# start of RECORDS SHOWN

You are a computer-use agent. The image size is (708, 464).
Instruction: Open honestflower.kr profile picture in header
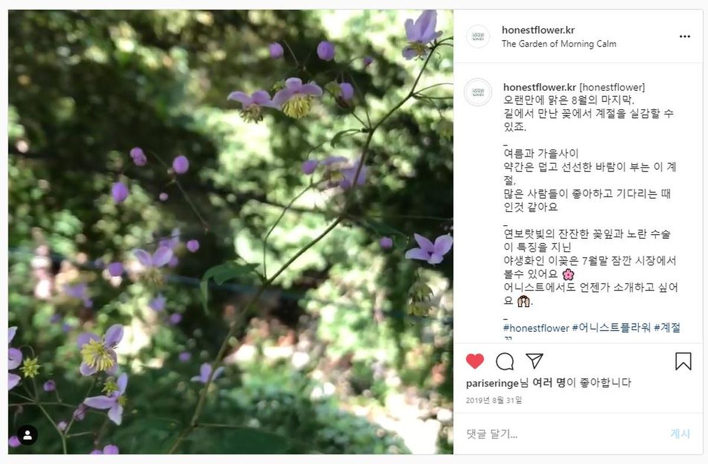click(x=478, y=37)
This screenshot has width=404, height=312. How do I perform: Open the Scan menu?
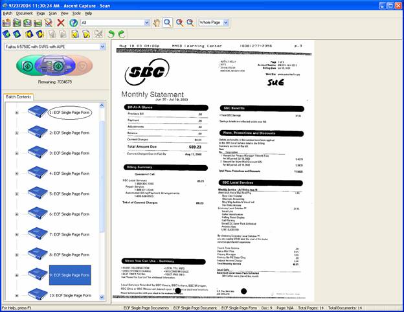tap(52, 13)
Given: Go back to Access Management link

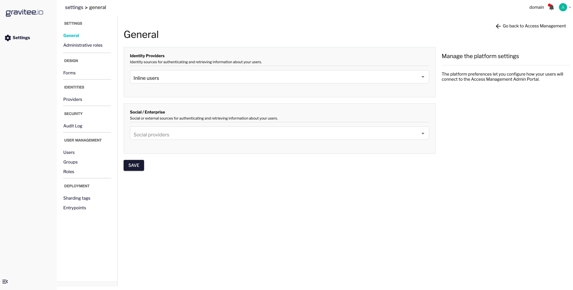Looking at the screenshot, I should [534, 26].
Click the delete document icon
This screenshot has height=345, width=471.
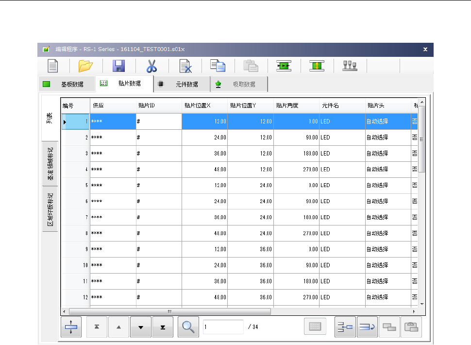(185, 66)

# end of RECORDS SHOWN

▶ WHAT THE EXERCISE ASKS
Can you transcribe the whole listing above word for word, leaving out the pictures?

▶ FULL SOLUTION
You are a computer-use agent. The image size is (708, 464).
Instruction: Open honestflower.kr profile picture in header
click(x=478, y=37)
This screenshot has width=404, height=312. How do I perform: Open the Scan menu?
tap(52, 13)
Given: Go back to Access Management link

Looking at the screenshot, I should [534, 26].
Click the delete document icon
This screenshot has height=345, width=471.
(185, 66)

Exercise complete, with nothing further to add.